Work instruction 1:
In the text on attention and Transformers, what standard deviation do unscaled dot products have when d_k is 512?

Reading text:
• • •

Machine Learning/Part VI: Sequence Models/Chapter 17

Chapter 17: Attention & Transformers

The attention mechanism broke the bottleneck of fixed-length context vectors; the Transformer architecture replaced recurrence entirely with attention. “Attention Is All You Need” (Vaswani et al., 2017) is now the foundation of virtually every state-of-the-art NLP, vision, and multimodal system.

1. Motivation: Breaking the Information Bottleneck

In seq2seq RNNs, the encoder must compress an entire sentence into one fixed-length vector — information loss is inevitable for long sequences. Attention lets the decoder look directly at all encoder hidden states, computing a weighted sum based on relevance:

\[ \mathbf{c}_t = \sum_{s=1}^{T_{\rm enc}} \alpha_{ts}\,\mathbf{h}_s^{\rm enc}, \qquad \alpha_{ts} = \frac{\exp(e_{ts})}{\sum_{s'}\exp(e_{ts'})}, \quad e_{ts} = \text{score}(\mathbf{h}_{t-1}^{\rm dec}, \mathbf{h}_s^{\rm enc}) \]

2. Scaled Dot-Product Attention: Full Derivation

The Transformer generalises attention to three distinct roles. Given input matrix \(\mathbf{X} \in \mathbb{R}^{T \times d}\), project to queries, keys, and values:

\[ \mathbf{Q} = \mathbf{X}W_Q \in \mathbb{R}^{T \times d_k}, \quad \mathbf{K} = \mathbf{X}W_K \in \mathbb{R}^{T \times d_k}, \quad \mathbf{V} = \mathbf{X}W_V \in \mathbb{R}^{T \times d_v} \]

The attention output is:

\[ \text{Attention}(\mathbf{Q},\mathbf{K},\mathbf{V}) = \text{softmax}\!\left(\frac{\mathbf{Q}\mathbf{K}^\top}{\sqrt{d_k}}\right)\mathbf{V} \]

2.1 Why scale by \(\sqrt{d_k}\)?

Suppose \(\mathbf{q}, \mathbf{k} \sim \mathcal{N}(\mathbf{0}, I)\) independently. The dot product is:

\[ \mathbf{q} \cdot \mathbf{k} = \sum_{i=1}^{d_k} q_i k_i \]

Each term \(q_i k_i\) has mean 0 and variance 1, so \(\mathrm{Var}(\mathbf{q}\cdot\mathbf{k}) = d_k\). Without scaling, for large \(d_k\) (e.g., 512), the dot products have standard deviation \(\sqrt{d_k} \approx 22\). These large values push softmax into saturation regions where gradients are near zero.

Scaling by \(1/\sqrt{d_k}\) restores unit variance: \(\mathrm{Var}(\mathbf{q}\cdot\mathbf{k}/\sqrt{d_k}) = 1\). The softmax operates in a stable gradient region, and training converges reliably.

• • •

(Excerpts from a dataset)
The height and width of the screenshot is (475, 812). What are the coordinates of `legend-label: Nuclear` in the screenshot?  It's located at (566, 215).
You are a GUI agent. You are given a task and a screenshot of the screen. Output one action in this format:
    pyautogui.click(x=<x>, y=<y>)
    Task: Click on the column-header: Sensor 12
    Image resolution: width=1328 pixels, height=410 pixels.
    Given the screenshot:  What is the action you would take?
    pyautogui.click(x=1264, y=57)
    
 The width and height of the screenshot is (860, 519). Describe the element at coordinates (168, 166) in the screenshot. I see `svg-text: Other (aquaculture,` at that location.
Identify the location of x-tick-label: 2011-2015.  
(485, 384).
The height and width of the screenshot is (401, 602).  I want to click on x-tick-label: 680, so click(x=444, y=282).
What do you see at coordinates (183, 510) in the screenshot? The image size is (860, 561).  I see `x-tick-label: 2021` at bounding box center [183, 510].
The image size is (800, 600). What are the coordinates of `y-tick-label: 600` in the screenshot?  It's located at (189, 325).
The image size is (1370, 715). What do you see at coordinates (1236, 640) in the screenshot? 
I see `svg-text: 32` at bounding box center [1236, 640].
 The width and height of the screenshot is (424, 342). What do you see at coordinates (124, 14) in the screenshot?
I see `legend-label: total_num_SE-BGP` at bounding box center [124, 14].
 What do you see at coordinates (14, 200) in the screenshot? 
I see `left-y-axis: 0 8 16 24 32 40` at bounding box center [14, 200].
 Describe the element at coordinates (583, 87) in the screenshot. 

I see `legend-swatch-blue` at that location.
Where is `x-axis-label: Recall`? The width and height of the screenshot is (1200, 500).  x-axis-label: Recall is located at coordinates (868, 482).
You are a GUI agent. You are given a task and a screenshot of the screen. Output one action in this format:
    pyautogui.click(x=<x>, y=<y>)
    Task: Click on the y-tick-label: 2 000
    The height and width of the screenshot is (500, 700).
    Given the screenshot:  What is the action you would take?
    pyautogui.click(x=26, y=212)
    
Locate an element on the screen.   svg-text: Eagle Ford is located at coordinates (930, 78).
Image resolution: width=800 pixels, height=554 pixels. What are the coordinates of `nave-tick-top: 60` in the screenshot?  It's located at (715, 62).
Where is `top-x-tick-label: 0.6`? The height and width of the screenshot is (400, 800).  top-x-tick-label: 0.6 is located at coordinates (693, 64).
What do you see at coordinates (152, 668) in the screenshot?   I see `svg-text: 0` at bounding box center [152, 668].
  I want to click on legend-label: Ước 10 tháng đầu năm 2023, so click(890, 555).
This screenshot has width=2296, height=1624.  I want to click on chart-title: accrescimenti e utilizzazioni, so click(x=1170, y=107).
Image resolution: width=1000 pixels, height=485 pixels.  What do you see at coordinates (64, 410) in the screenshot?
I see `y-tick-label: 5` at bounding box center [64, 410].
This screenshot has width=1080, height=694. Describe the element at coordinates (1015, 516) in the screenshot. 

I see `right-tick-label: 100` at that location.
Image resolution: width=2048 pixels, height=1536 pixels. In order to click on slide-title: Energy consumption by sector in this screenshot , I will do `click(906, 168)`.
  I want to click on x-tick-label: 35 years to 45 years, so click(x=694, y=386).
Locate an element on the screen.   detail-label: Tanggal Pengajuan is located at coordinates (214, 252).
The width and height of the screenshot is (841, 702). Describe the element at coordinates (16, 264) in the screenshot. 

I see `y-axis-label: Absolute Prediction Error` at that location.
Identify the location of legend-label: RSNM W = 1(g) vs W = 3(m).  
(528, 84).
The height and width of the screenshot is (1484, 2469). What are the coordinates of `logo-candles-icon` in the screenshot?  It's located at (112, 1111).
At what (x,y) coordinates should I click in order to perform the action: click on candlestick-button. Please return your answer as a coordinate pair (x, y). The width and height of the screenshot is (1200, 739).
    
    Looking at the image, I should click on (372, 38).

• • •

Work instruction 2:
Report every line of the records that contains the string "resolution".

Answer 1:
About 22.

Answer 2:
    Image resolution: width=1328 pixels, height=410 pixels.
Image resolution: width=800 pixels, height=554 pixels. What are the coordinates of `nave-tick-top: 60` in the screenshot?  It's located at (715, 62).
Image resolution: width=1000 pixels, height=485 pixels.  What do you see at coordinates (64, 410) in the screenshot?
Image resolution: width=2048 pixels, height=1536 pixels. In order to click on slide-title: Energy consumption by sector in this screenshot , I will do `click(906, 168)`.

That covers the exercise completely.